São jovens de todas as idades, crianças, velhos, homens e mulheres. Nos mercados de estrada, não há distinção entre os vendedores. A mesma insistência e correria faz parte deles. O que muda de uma parada para a outra são os cheiros: de limão, de mandioca, de goiaba, de banana, de castanha, de pão, de ovo, de peixe frito, de carne assada. Todos esses guerreiam com o cheiro do próprio chapa – com mercadorias dos mais diversos gêneros e lotado de perfumes naturais.

De volta


Há tempos não relia os textos publicados neste blog. Coincidentemente, a previsão para 2007 não estava errada. Com comilanças pelo mundo, engordei 6 quilos - que quase já perdi. E o melhor de tudo: dei início à minha trajetória culinária com um cuscuz muitíssimo bem feito. É verdade que depois dessa experiência não tentei cozinhar mais nada... mas pra que mexer no que já está bom?

Minhas vontades de escrever são mais do que inconstantes. Por isso esse vai e volta de tantas vezes em um único blog. Hoje, surgiu a vontade lendo o blog de um jornalista fotográfico português, que foi para o Afeganistão fazer uma reportagem sobre as tropas portuguesas no país (!). Apesar da origem da viagem, o blog é interessante por trazer algumas histórias do que ele tem vivido por lá. Para quem se interessar, o link é: http://visao.clix.pt/default.asp?CpContentId=333811.

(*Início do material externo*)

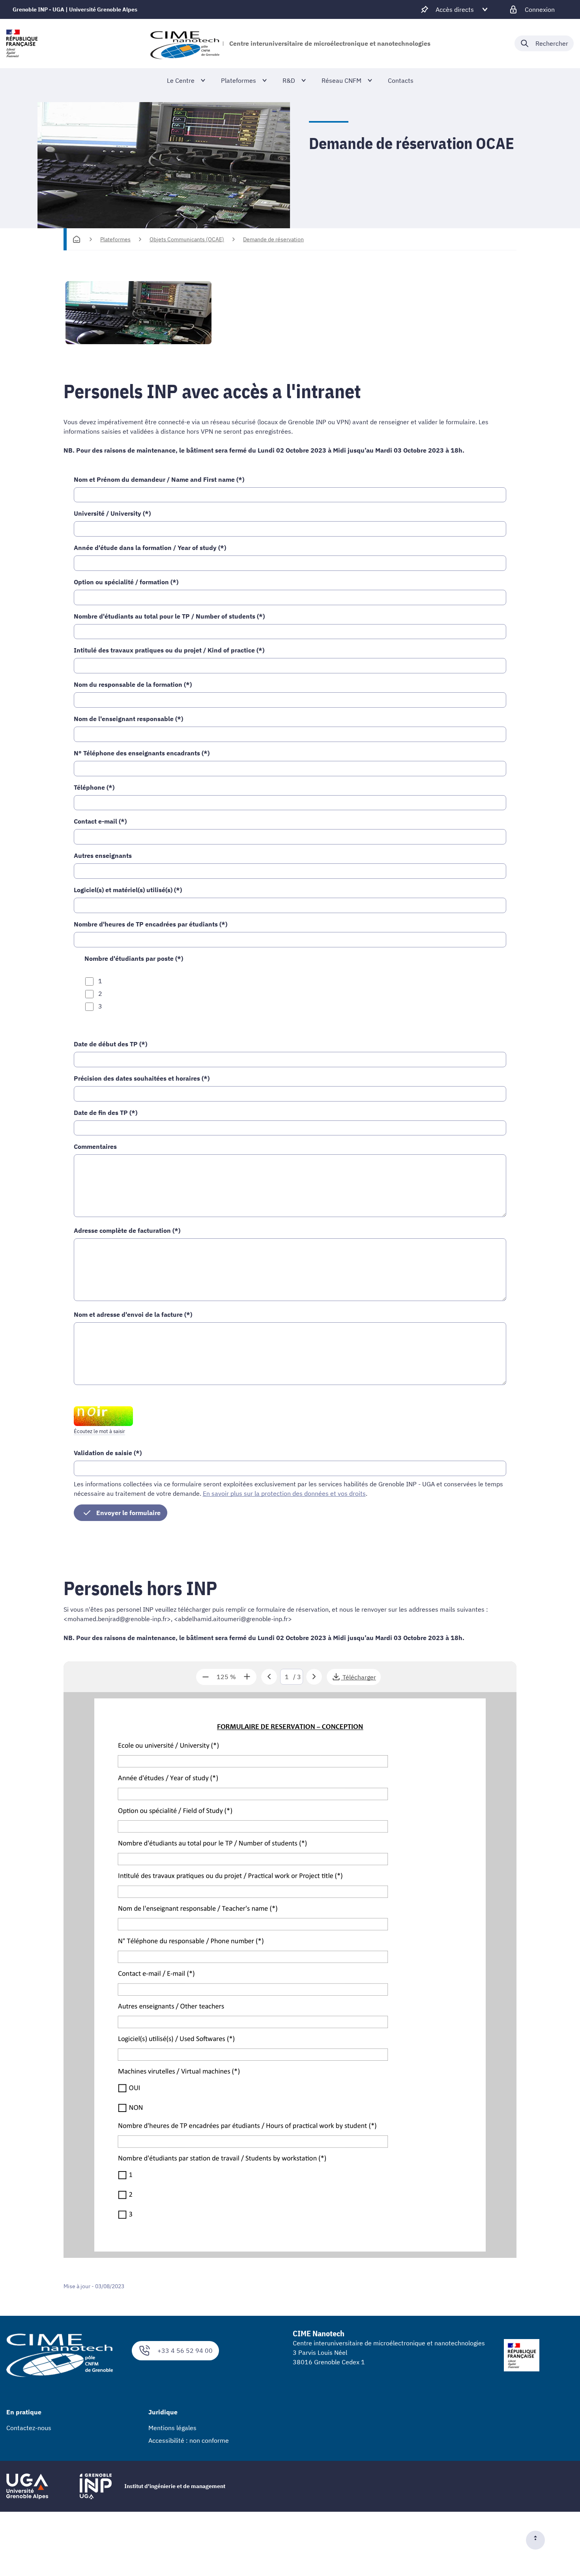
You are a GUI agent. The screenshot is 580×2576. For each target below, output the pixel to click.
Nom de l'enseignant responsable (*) (128, 719)
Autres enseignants (103, 855)
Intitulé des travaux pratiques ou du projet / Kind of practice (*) (169, 650)
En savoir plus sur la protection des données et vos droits (284, 1493)
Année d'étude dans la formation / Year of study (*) (150, 548)
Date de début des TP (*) (110, 1044)
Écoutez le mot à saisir (99, 1431)
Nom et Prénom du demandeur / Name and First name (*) (159, 479)
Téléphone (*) (94, 787)
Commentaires (95, 1146)
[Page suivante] (314, 1677)
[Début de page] (538, 2540)
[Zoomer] (247, 1677)
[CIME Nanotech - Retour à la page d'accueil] (185, 43)
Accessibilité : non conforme (188, 2440)
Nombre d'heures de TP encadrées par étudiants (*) (150, 924)
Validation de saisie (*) (108, 1453)
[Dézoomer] (205, 1677)
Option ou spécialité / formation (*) (126, 582)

E a vontade, claro, não é desinteressada. Vou colocar aqui, nos próximos dias, alguns dos textos que fiz em Moçambique (coincidentemente, também, o blog se chama "Diários de Cabul" e o meu trabalho se chama "Diários de Moçambique" - puta falta de criatividade, pelo visto). Enfim, meus textos africanos são bastante parecidos com o que é possível ver no blog português. Se a tecnologia ajudar e não travar meu computador de novo, coloco inclusive fotos com os relatos!